Nick Gallery

No. 3
- Position: Punter

Personal information
- Born: February 15, 1975 (age 51) Manchester, Iowa, U.S.
- Listed height: 6 ft 4 in (1.93 m)
- Listed weight: 245 lb (111 kg)

Career information
- High school: East Buchanan
- College: Iowa
- NFL draft: 1997: undrafted

Career history
- Kansas City Chiefs (1997)*; New York Jets (1997–1998); Philadelphia Eagles (1998)*; Miami Dolphins (1999)*; Frankfurt Galaxy (2000); Kansas City Chiefs (2000)*;
- * Offseason and/or practice squad member only

Awards and highlights
- 2× First-team All-Big Ten (1995, 1996); Second-team All-Big Ten (1993);
- Stats at Pro Football Reference

= Nick Gallery =

American football player (born 1975)

Nick Patrick Gallery (born February 15, 1975) is an American former professional football player who was a punter for the New York Jets of the National Football League (NFL). He played college football for the Iowa Hawkeyes.

==Early life==
Born in Manchester, Iowa, Gallery attended East Buchanan High School and joined the University of Iowa team in 1993. Gallery was the Hawkeyes' punter for all four years he was at the school, with 179 punts in 45 games and a 44.5 yards-per-punt average. He also caught a touchdown pass his sophomore year.

==Pro career==
Gallery wasn't drafted and sat out the 1997 season. In 1998, however, he was signed by the New York Jets and beat out 37-year-old incumbent Brian Hansen during the preseason, thus becoming the Jets' punter for their opening game against the San Francisco 49ers. But things did not go smoothly for the rookie punter; his first kick went only 34 yards, and his second punt was shanked, landing out of bounds only 23 yards downfield. This earned what the New York Daily News termed "an evil stare" from coach Bill Parcells, and the strong field position led to a 49ers touchdown. Gallery punted four more times, and his best two were his last ones, in overtime: a 48-yarder to Niners return man R. W. McQuarters (who was tackled by Gallery himself) and a 49-yard punt that pinned San Francisco on their own four-yard-line. Unfortunately for New York, on the very next play Garrison Hearst ran 96 yards for a game-winning touchdown. Gallery finished with six punts for 39.7 average, well below his numbers at Iowa. It would be Gallery's only game in the NFL, as the Jets hurriedly re-signed Hansen and the rookie was released.

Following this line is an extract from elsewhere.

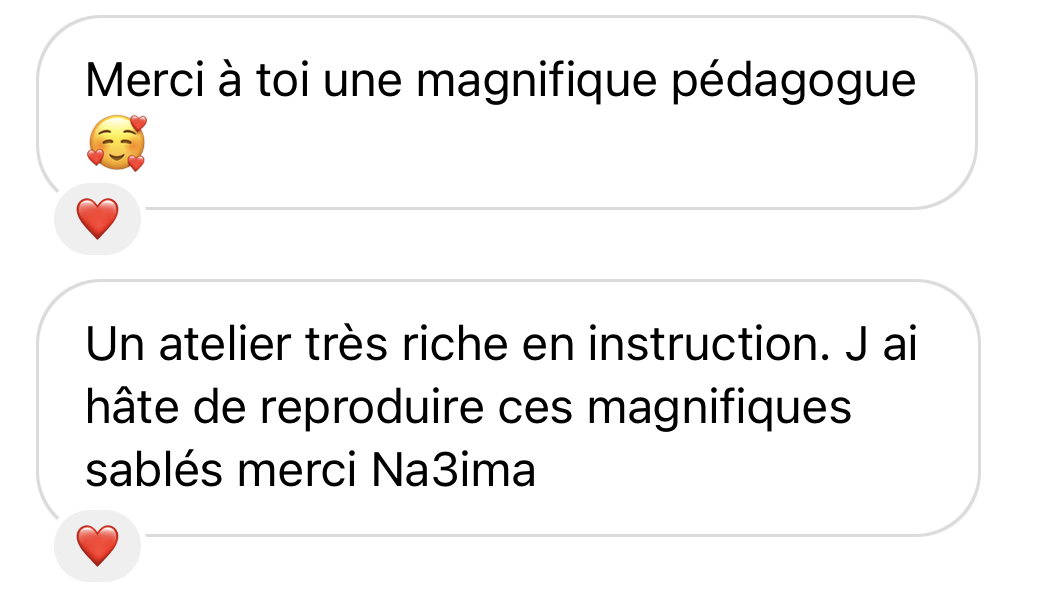The width and height of the screenshot is (1042, 596).
Task: Click the word "instruction" in the second message
Action: (x=698, y=345)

In 2000, Gallery was signed by the Frankfurt Galaxy of NFL Europe and became the Galaxy's regular punter, kicking 43 times for an unimpressive 39.4 average. He did not return to Frankfurt in 2001, but was selected by the Chicago Enforcers as a kicker (K) from Iowa with the 475th pick in the 2001 XFL inaugural draft. Gallery was the 475th—and last—player selected, making him the nascent league's own Mr. Irrelevant. He did not make the team, however, and his pro career came to an end.

Nick's younger brother Robert Gallery, after starring as a tackle in Iowa, was selected second overall in 2004 and played seven seasons for the Oakland Raiders, plus one for the Seattle Seahawks.

==Personal life==
Nick lives in Mill Valley, CA with his wife, Taryn Goodman Gallery, and his daughter.